◆ **PROBLEM A**: From the forum thread on drilling stainless steel below, copy word for word the passage from "## nosco (29/6/15)" to "let it cool.".
◆ **PROBLEM B**: Give the username of every person who posted in the forum thread on drilling stainless steel.
◆ **PROBLEM C**: In the forum thread on drilling stainless steel, how much torque in low gear is the corded Bosch drill listed as having?

# Drill recommendation for drilling stainless steel?



## purple-lazy (29/6/15)

I had a bit of a disaster yesterday trying to drill pilot holes in my stainless steel pots. After a bit of a false start with bits that weren't up to the job, I got a 3mm cobalt bit and made some progress. However I was still having to use a *lot* of down force to get anywhere. Which meant on the second hole I snapped the bit and crashed the drill head into the curved base of the pot, which was no where near as impervious as the rest of the pot. I don't know if I hit a weld or a weak spot but I cracked it with unbelievable ease compared to all my previous efforts.

I think my problem was the drill I was using, it's a corded Bosch which is listed as having up to 32NM of torque in low gear. Apparently cordless drills typically have a lot more torque than the corded drills at low speed. Can anyone recommend what I need to be looking for to get the job done? Do I want a cordless drill? How much torque should I need?


----------



## seamad (29/6/15)

You want torque, but slow speed and use some lube (even wd40 will do )


----------



## nosco (29/6/15)

Ive done a few holes with a cordless and a tungsten hole saw and had no troubles.

You might already know but from what i heard if SS gets too hot it hardens. So the trick is to use plenty of cutting oil, wd40 or whatever. As soon as it starts smoking stop and let it cool.


----------



## MitchD (29/6/15)

Torque isn't the problem unless the drill is stalling. What you need is practice on a sacrificial piece of stainles,. I drill stainless at work nearly everyday and there is nothing to fear about it if you know what to do.

Down force isn't a bad thing but you need to find a balance between pressure and cutting speed. I suspect you were also going full speed, that is a problem as SS work hardens so before you know it your drill bit is over heating and you are applying more pressure, on and on until it snaps.

Low speed, cutting fluid and patience are the key.


----------



## Danscraftbeer (29/6/15)

As mentioned the slower the better with cutting oil too (really slow!) You'd be amazed it goes through stainless like butter at the right speed without blunting bits. Faster just blunts the bit almost instantly. Even cheap drill bits can do the job if their sharp. Actually had a mate spray a tiny bit of water on the bit while drilling worked well too. Being able to sharpen your own bits is handy practice too.
Oh the joys. I know what you've been through...


----------



## purple-lazy (29/6/15)

Hey guys. Thanks for the replies. I was going slow (I think) and using oil (just plain old olive oil) and spritzing WD40 on the bit to try and keep it cool. I didn't see any smoke, but I just wasn't making much of an impact on the stainless. Very little indication of progress (splinters) unless I was putting my full weight on the drill. 

As this was my fist attempt drilling stainless I wasn't sure what to feel for, but luckily now I have a pot that I can practice on as much as I like.

I'll get some proper cutting fluid and give it another go. I'll probably try to borrow a different drill for comparison. What size bit should I use for the pilot hole? Is 3mm okay or should I go with something a bit sturdier, say 4mm?

◆ **RECORD SET**:
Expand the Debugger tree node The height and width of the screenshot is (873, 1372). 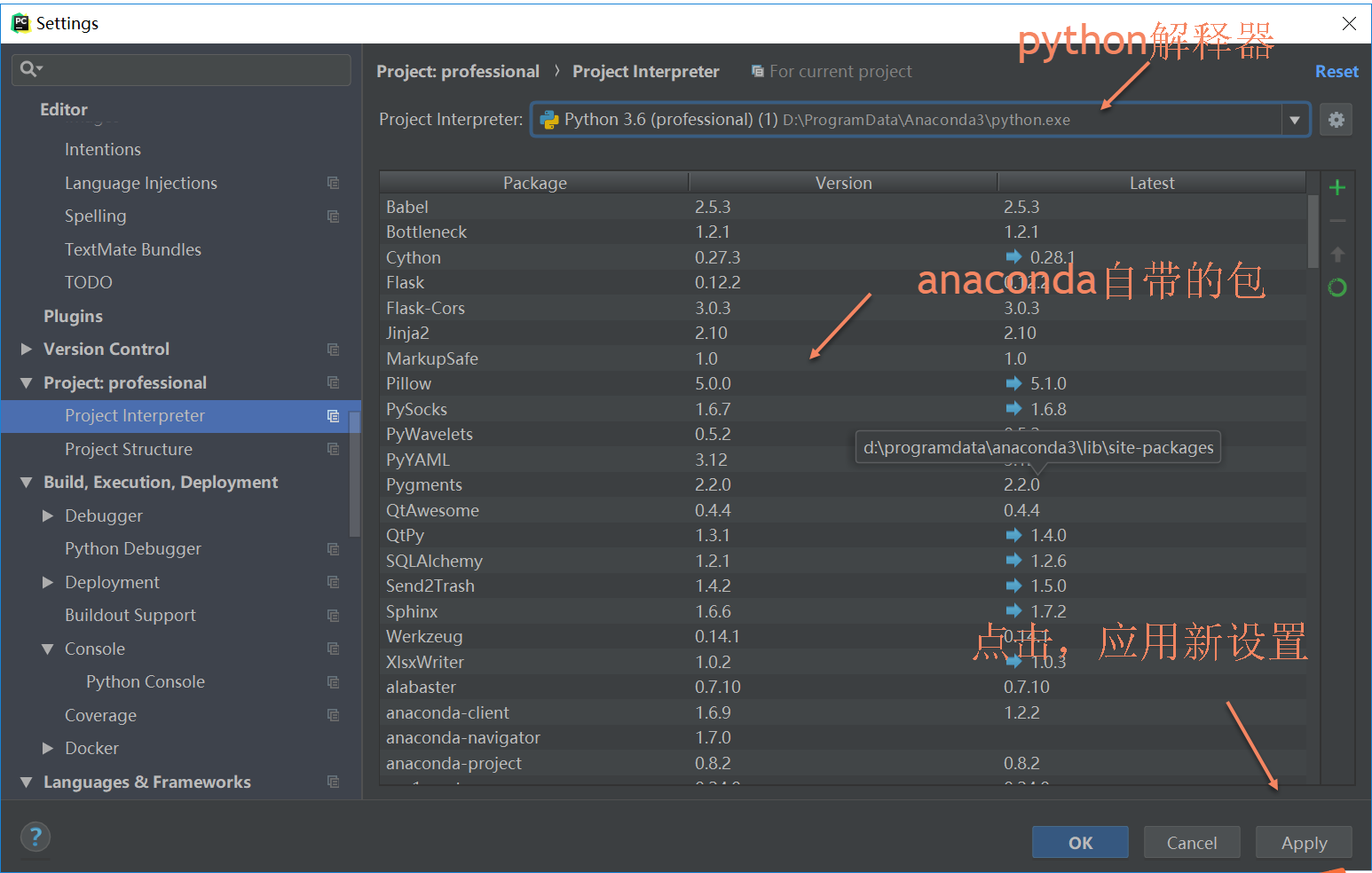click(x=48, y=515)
---
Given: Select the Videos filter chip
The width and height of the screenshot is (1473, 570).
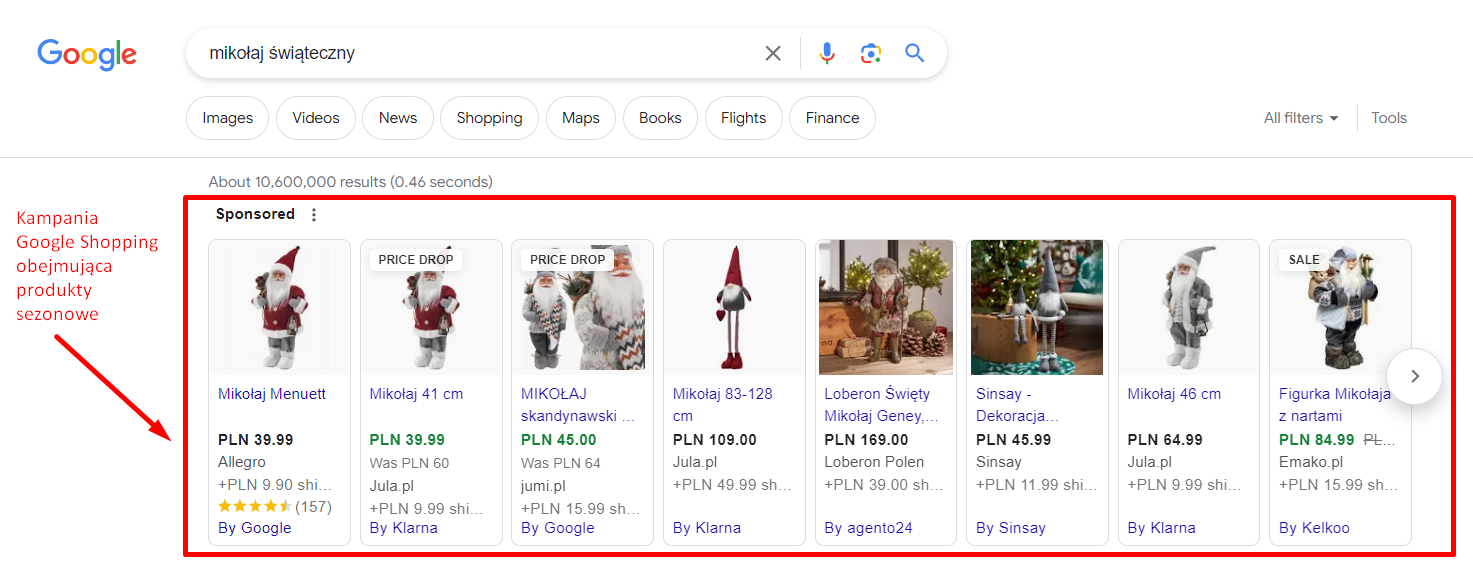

◆ **EXERCISE SOLUTION A**:
## nosco (29/6/15)

Ive done a few holes with a cordless and a tungsten hole saw and had no troubles.

You might already know but from what i heard if SS gets too hot it hardens. So the trick is to use plenty of cutting oil, wd40 or whatever. As soon as it starts smoking stop and let it cool.

◆ **EXERCISE SOLUTION B**: purple-lazy, seamad, nosco, MitchD, Danscraftbeer

◆ **EXERCISE SOLUTION C**: Up to 32NM.